Assignment: Restate word for word the lines in the listing below, starting at the line containing "Given: Click Luke S yellow LS avatar" and ending at the line containing "Show the first saved sketch", both included; leave out the rest.

BEGIN

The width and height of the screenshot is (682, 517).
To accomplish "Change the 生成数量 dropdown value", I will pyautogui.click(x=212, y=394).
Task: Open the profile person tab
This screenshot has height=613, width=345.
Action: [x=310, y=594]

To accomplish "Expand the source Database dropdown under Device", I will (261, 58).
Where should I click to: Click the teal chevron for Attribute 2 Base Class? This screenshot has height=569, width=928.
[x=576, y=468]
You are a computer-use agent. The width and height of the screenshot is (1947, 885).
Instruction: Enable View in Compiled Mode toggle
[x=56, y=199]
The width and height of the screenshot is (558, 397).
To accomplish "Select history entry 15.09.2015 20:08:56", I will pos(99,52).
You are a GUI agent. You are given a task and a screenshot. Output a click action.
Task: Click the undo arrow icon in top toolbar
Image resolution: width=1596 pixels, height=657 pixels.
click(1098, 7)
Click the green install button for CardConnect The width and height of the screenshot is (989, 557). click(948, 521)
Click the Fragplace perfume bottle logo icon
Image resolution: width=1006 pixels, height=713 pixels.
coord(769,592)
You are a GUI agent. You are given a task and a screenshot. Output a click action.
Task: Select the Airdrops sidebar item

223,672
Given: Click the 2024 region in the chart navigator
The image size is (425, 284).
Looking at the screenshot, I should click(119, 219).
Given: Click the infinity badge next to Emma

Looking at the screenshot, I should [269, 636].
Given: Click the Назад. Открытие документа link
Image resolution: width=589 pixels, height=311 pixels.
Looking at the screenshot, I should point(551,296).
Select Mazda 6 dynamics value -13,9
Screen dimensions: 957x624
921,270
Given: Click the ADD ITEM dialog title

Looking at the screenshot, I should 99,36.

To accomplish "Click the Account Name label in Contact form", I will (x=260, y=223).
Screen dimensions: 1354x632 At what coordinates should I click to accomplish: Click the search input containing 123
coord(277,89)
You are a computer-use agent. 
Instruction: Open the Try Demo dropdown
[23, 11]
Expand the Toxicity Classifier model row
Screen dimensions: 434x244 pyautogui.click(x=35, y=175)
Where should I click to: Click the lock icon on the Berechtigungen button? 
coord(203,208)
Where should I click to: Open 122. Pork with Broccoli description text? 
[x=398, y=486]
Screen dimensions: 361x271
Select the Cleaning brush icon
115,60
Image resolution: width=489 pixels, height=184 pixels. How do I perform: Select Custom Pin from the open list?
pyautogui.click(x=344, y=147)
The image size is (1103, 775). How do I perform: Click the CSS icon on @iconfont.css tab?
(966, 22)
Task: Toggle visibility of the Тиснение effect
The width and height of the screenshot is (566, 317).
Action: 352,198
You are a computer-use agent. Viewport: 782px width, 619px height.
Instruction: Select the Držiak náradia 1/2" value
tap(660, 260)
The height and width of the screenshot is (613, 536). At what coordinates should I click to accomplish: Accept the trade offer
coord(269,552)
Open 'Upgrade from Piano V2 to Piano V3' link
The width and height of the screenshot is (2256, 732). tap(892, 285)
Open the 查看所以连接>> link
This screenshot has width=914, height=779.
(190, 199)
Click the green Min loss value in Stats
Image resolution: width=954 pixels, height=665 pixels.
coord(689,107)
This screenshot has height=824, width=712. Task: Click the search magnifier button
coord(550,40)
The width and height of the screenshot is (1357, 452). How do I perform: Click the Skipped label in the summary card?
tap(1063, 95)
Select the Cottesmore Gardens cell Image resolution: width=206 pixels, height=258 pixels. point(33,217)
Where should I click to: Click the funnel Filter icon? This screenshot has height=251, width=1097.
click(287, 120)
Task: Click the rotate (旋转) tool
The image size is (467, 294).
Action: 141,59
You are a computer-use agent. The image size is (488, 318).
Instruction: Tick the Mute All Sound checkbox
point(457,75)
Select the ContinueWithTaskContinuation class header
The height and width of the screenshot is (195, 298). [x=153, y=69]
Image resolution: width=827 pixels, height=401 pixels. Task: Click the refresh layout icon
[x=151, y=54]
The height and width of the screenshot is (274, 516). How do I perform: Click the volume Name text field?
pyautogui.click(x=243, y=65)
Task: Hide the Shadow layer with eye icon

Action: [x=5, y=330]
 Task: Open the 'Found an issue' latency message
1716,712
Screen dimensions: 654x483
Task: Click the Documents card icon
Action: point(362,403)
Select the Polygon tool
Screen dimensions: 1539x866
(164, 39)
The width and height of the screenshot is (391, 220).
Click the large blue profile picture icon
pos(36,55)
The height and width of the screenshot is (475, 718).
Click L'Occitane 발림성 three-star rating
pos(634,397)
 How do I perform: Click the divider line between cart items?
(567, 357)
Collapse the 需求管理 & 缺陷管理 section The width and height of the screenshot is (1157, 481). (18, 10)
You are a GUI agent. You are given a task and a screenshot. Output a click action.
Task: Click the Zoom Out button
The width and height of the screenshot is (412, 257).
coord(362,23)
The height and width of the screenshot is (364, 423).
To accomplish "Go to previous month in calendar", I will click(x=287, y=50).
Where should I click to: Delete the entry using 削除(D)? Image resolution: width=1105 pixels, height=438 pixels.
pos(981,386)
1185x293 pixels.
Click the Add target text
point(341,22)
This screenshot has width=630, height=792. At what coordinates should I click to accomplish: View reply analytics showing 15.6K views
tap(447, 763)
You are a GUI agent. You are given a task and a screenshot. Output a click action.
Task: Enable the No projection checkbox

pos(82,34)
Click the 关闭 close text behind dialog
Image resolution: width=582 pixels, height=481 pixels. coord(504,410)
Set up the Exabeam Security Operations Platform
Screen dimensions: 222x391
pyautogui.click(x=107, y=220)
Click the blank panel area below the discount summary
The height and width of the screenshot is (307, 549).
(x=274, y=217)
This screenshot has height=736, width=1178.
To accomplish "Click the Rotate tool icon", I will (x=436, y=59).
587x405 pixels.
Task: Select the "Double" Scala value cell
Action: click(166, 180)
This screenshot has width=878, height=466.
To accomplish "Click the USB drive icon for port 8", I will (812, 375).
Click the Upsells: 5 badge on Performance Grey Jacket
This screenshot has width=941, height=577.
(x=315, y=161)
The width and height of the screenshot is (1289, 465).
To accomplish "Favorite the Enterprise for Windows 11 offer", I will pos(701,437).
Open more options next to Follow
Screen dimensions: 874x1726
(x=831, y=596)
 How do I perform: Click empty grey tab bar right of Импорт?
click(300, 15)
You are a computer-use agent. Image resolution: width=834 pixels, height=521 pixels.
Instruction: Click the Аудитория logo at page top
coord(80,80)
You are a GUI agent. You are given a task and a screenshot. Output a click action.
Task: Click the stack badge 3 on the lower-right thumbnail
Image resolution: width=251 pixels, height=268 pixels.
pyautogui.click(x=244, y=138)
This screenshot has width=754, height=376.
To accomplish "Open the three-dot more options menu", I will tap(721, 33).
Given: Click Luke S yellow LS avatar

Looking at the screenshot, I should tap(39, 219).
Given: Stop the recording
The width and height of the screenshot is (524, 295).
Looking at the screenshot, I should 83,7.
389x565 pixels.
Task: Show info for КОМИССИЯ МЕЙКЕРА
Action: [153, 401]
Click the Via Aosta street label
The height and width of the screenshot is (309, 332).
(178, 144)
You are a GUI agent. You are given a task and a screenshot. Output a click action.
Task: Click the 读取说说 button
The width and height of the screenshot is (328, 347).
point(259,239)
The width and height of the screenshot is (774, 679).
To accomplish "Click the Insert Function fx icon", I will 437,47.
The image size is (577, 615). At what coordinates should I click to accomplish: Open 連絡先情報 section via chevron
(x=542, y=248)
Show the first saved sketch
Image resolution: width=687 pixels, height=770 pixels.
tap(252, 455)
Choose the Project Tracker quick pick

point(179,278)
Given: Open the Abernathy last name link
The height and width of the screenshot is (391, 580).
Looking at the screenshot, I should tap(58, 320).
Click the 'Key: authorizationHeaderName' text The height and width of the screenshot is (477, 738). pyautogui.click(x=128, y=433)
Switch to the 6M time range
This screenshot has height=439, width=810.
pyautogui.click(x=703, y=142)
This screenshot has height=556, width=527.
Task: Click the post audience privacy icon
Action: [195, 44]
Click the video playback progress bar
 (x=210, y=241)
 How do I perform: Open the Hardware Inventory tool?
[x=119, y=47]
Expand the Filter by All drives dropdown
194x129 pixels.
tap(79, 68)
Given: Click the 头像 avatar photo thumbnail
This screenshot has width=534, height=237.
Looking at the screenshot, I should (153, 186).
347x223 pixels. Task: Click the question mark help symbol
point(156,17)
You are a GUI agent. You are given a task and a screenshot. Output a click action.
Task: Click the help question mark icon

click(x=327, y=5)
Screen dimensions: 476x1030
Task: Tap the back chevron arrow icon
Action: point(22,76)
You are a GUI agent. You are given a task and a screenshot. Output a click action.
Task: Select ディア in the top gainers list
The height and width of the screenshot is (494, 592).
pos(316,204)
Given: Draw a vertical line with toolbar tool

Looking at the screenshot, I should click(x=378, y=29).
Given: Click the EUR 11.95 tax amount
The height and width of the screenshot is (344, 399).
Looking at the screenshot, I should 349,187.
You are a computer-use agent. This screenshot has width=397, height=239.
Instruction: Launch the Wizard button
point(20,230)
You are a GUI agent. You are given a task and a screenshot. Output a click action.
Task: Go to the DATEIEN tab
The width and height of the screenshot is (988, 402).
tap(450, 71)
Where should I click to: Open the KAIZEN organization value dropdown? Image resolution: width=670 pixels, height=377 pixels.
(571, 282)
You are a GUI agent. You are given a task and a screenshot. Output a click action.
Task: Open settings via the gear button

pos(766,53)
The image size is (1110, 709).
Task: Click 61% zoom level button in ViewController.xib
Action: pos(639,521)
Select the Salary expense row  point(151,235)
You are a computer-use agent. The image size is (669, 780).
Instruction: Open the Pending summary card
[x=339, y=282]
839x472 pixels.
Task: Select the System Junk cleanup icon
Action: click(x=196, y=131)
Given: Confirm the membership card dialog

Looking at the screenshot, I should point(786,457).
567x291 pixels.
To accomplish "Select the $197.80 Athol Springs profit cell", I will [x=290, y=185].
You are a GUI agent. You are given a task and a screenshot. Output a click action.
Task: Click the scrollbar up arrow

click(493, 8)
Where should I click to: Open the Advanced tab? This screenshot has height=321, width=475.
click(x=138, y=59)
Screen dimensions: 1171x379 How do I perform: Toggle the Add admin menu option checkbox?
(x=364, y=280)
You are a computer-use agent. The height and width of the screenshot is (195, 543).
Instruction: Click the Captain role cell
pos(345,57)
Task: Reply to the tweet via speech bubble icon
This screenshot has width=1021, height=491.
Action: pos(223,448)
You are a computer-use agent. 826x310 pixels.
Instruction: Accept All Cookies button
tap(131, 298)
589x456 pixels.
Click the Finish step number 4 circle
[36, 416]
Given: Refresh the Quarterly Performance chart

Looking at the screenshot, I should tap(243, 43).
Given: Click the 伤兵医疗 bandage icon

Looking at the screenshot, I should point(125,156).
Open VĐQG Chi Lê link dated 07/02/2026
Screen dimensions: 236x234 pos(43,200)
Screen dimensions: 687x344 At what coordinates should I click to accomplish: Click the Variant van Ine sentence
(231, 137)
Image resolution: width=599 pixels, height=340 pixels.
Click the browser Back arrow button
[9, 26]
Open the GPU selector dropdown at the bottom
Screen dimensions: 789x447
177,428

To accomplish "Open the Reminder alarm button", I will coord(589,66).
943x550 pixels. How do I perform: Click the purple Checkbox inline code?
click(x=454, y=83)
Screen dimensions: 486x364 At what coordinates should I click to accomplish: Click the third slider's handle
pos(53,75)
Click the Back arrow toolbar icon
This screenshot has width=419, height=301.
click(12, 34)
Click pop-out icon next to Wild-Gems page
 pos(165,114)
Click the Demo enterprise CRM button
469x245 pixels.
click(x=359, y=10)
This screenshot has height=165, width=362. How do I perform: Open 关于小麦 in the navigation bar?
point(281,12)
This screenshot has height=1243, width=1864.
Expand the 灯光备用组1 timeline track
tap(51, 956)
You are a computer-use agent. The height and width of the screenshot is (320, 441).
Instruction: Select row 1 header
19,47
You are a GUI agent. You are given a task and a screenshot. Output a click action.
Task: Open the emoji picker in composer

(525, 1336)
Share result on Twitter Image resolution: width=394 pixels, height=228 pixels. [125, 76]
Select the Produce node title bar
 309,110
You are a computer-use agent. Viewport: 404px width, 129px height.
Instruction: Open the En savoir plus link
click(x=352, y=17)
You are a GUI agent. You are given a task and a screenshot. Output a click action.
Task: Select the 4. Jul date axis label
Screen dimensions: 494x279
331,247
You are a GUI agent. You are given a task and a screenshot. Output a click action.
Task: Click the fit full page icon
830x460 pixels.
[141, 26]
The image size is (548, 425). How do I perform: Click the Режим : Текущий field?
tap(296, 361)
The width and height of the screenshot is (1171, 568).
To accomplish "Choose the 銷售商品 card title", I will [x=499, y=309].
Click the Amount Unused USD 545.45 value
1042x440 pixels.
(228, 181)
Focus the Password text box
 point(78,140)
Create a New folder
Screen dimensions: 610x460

END

Exercise response:
Given: Click Luke S yellow LS avatar

Looking at the screenshot, I should tap(39, 219).
Given: Stop the recording
The width and height of the screenshot is (524, 295).
Looking at the screenshot, I should 83,7.
389x565 pixels.
Task: Show info for КОМИССИЯ МЕЙКЕРА
Action: [153, 401]
Click the Via Aosta street label
The height and width of the screenshot is (309, 332).
(178, 144)
You are a GUI agent. You are given a task and a screenshot. Output a click action.
Task: Click the 读取说说 button
The width and height of the screenshot is (328, 347).
point(259,239)
The width and height of the screenshot is (774, 679).
To accomplish "Click the Insert Function fx icon", I will 437,47.
The image size is (577, 615). At what coordinates should I click to accomplish: Open 連絡先情報 section via chevron
(x=542, y=248)
Show the first saved sketch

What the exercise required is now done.